---- Given records
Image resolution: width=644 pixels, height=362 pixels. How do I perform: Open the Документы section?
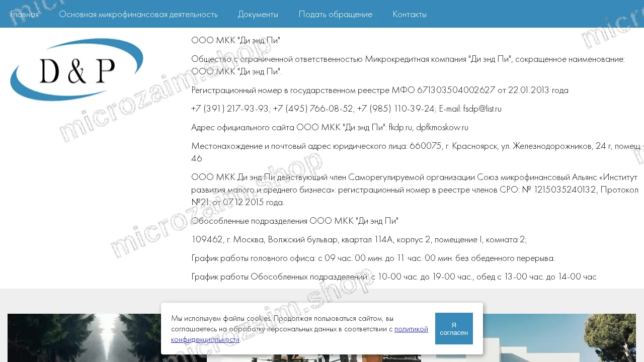pos(258,14)
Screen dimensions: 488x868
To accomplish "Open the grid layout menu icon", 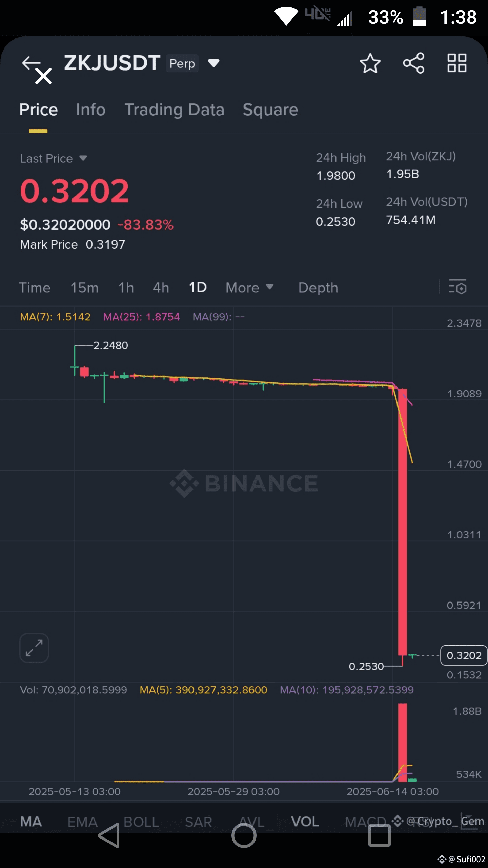I will pyautogui.click(x=457, y=63).
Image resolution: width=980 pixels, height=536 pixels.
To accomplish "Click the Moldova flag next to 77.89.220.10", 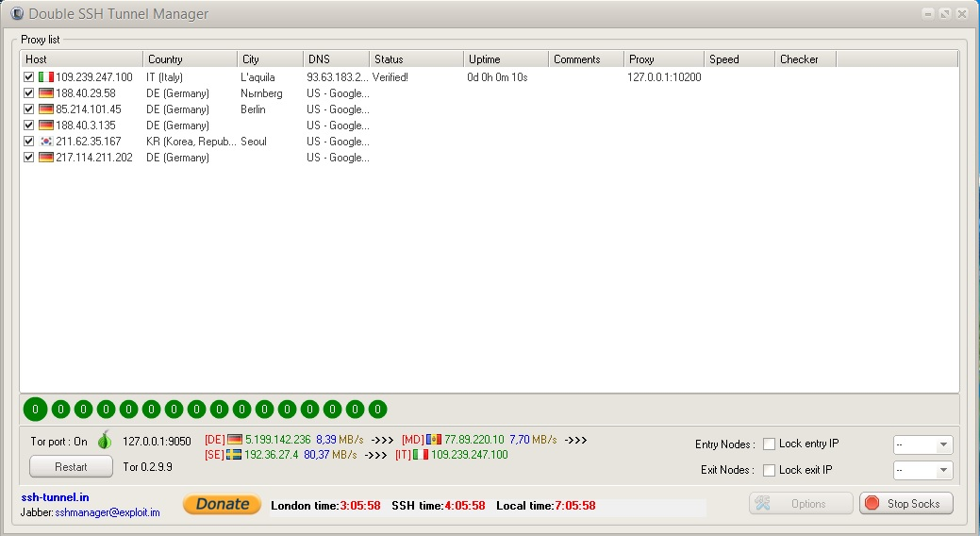I will click(x=434, y=440).
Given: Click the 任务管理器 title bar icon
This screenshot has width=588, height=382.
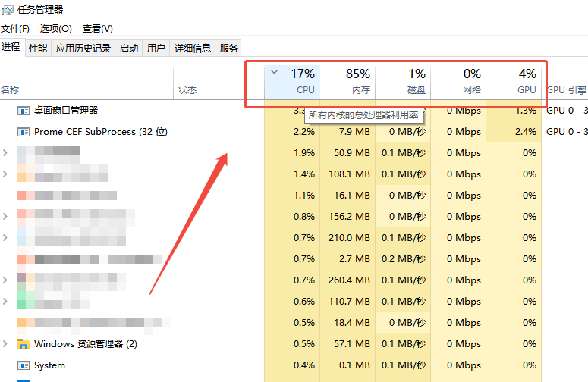Looking at the screenshot, I should click(x=8, y=10).
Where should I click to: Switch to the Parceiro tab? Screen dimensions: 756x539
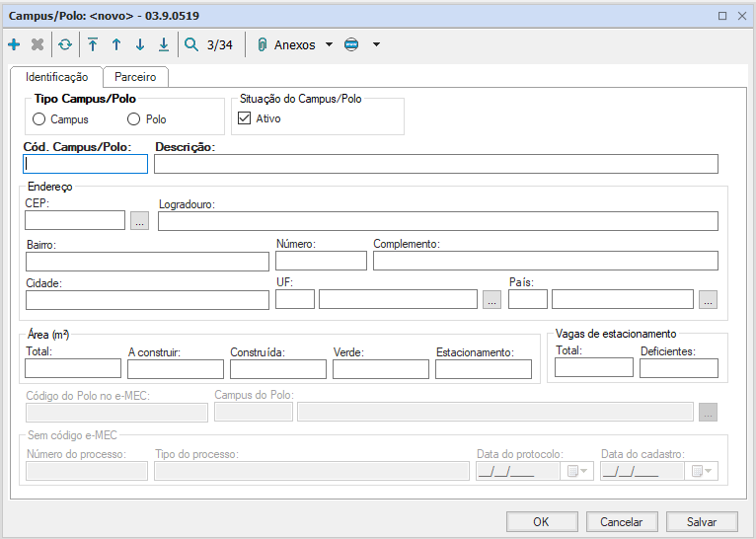pos(135,77)
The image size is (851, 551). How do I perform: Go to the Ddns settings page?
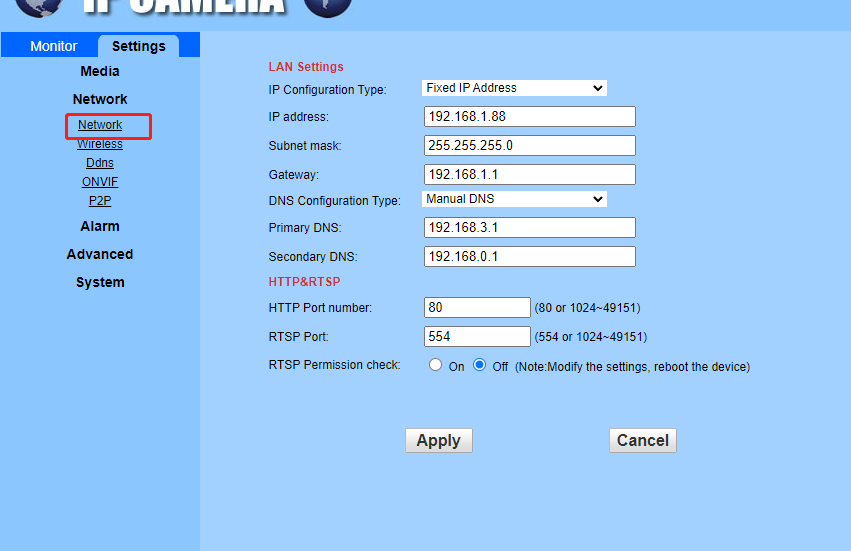100,163
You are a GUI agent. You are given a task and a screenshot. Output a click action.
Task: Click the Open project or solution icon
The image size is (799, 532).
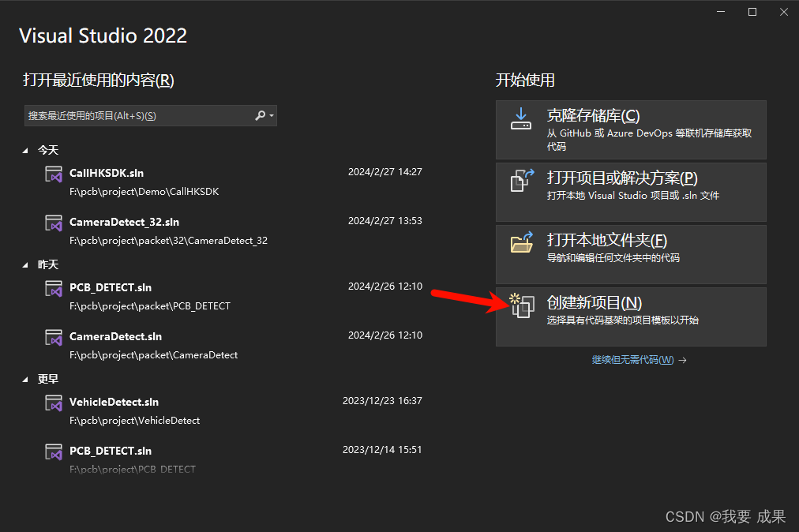(x=521, y=181)
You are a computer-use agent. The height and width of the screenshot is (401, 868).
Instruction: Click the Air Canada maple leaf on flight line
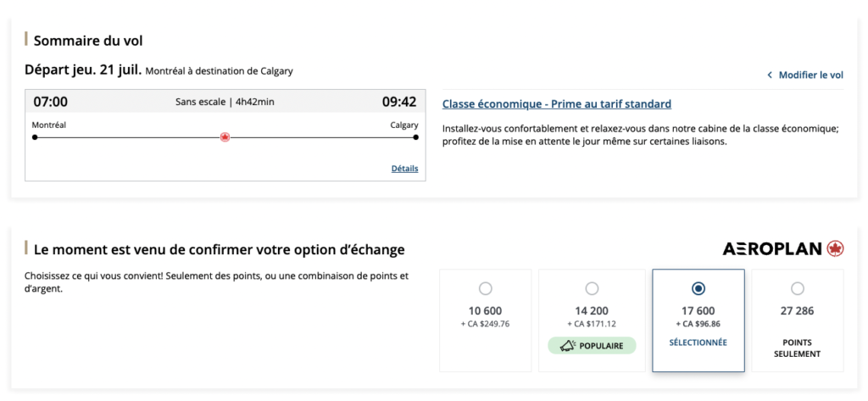click(x=225, y=136)
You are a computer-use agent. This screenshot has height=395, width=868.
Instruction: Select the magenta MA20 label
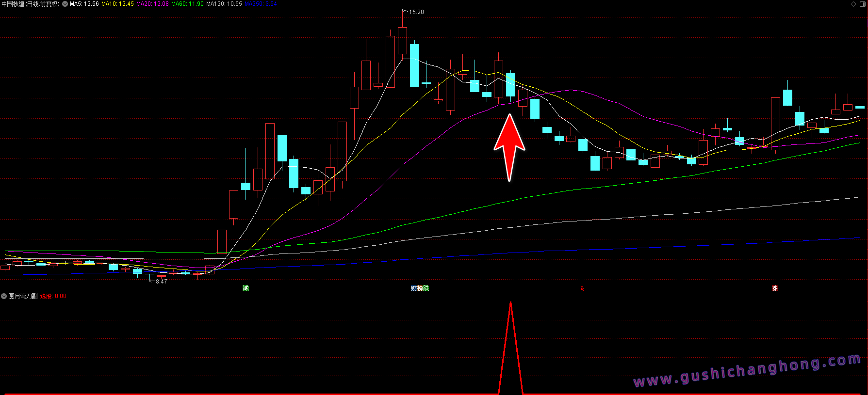[x=152, y=4]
--------
Instructions for the task:
Nothing but the lines from the line containing "You are a computer-use agent. This" through the end of the records belongs in the answer, written out exactly, both ends included, without pictures.

Solution:
You are a computer-use agent. This screenshot has height=395, width=868.
Instruction: Select the magenta MA20 label
[x=152, y=4]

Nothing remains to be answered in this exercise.